REQUIREMENTS:
In the material below, arrange the lines from the one containing "Task: Toggle the Middle Align button" up to and including the one containing "pos(184,43)" as a JSON list of strings, one string per line, with blank lines left out.

##### RECORDED DATA #####

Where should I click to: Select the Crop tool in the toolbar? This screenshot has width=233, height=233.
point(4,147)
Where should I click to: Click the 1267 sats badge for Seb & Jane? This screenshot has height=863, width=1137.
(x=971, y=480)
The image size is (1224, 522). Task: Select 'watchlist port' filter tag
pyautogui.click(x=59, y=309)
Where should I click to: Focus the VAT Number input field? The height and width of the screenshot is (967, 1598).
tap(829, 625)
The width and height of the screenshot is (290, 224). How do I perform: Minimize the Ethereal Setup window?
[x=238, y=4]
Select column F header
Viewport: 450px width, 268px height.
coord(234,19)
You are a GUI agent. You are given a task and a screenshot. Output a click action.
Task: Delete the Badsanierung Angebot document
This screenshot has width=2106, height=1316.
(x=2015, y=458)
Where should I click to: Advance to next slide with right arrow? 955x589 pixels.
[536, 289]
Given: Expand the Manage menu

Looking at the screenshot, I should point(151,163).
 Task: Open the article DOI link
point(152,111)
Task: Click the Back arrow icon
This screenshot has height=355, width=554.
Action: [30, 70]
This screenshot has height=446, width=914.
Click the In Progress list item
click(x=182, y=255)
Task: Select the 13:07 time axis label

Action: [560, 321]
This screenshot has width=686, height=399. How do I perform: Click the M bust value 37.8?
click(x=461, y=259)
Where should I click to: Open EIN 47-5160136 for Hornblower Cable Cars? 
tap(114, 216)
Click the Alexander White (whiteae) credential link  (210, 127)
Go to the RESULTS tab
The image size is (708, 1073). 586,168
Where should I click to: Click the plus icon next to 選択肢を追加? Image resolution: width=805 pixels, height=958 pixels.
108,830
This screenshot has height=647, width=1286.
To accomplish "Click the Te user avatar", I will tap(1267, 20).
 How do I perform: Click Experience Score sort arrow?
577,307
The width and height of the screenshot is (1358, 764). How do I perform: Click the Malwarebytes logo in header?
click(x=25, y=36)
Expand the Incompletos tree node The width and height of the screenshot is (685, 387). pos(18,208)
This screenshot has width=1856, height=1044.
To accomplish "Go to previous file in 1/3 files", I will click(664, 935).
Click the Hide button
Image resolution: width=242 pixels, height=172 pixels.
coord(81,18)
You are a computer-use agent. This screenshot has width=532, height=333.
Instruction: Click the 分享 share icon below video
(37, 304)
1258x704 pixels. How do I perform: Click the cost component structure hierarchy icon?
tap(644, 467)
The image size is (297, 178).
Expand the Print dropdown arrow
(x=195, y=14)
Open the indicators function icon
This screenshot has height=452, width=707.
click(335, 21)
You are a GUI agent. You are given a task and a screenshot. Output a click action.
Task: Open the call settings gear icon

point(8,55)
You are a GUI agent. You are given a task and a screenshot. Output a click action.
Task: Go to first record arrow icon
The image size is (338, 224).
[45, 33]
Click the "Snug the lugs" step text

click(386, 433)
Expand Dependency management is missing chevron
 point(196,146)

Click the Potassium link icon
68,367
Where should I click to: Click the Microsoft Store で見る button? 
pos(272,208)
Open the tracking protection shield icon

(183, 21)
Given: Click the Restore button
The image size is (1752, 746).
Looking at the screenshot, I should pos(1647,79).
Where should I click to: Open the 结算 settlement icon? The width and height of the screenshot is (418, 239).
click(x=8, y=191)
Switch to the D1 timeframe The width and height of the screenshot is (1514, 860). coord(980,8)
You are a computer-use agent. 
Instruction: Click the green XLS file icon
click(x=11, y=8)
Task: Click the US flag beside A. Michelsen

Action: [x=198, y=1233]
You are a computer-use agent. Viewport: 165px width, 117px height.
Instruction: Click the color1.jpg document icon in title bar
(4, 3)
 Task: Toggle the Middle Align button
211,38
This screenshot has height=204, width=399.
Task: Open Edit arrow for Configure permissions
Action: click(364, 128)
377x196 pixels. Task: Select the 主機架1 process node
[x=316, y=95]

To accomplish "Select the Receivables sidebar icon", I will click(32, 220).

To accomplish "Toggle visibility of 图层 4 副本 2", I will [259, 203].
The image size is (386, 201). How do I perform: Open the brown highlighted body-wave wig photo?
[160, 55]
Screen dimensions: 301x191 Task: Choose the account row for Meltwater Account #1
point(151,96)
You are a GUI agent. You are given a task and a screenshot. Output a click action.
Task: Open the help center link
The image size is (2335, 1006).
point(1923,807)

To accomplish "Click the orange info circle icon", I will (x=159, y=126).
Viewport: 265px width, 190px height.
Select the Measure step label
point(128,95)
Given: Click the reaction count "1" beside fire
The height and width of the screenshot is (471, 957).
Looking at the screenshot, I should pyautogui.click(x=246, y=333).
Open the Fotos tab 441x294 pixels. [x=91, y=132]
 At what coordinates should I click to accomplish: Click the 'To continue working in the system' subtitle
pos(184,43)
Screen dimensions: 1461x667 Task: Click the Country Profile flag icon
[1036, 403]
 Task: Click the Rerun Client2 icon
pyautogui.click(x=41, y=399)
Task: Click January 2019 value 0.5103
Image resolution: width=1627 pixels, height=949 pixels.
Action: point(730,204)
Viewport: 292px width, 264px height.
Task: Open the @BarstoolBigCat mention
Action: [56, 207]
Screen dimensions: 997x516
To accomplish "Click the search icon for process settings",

#####

COMPLETED EXERCISE:
[
  " Task: Toggle the Middle Align button",
  "211,38",
  "This screenshot has height=204, width=399.",
  "Task: Open Edit arrow for Configure permissions",
  "Action: click(364, 128)",
  "377x196 pixels. Task: Select the 主機架1 process node",
  "[x=316, y=95]",
  "To accomplish \"Select the Receivables sidebar icon\", I will click(32, 220).",
  "To accomplish \"Toggle visibility of 图层 4 副本 2\", I will [259, 203].",
  "The image size is (386, 201). How do I perform: Open the brown highlighted body-wave wig photo?",
  "[160, 55]",
  "Screen dimensions: 301x191 Task: Choose the account row for Meltwater Account #1",
  "point(151,96)",
  "You are a GUI agent. You are given a task and a screenshot. Output a click action.",
  "Task: Open the help center link",
  "The image size is (2335, 1006).",
  "point(1923,807)",
  "To accomplish \"Click the orange info circle icon\", I will (x=159, y=126).",
  "Viewport: 265px width, 190px height.",
  "Select the Measure step label",
  "point(128,95)",
  "Given: Click the reaction count \"1\" beside fire",
  "The height and width of the screenshot is (471, 957).",
  "Looking at the screenshot, I should pyautogui.click(x=246, y=333).",
  "Open the Fotos tab 441x294 pixels. [x=91, y=132]",
  " At what coordinates should I click to accomplish: Click the 'To continue working in the system' subtitle",
  "pos(184,43)"
]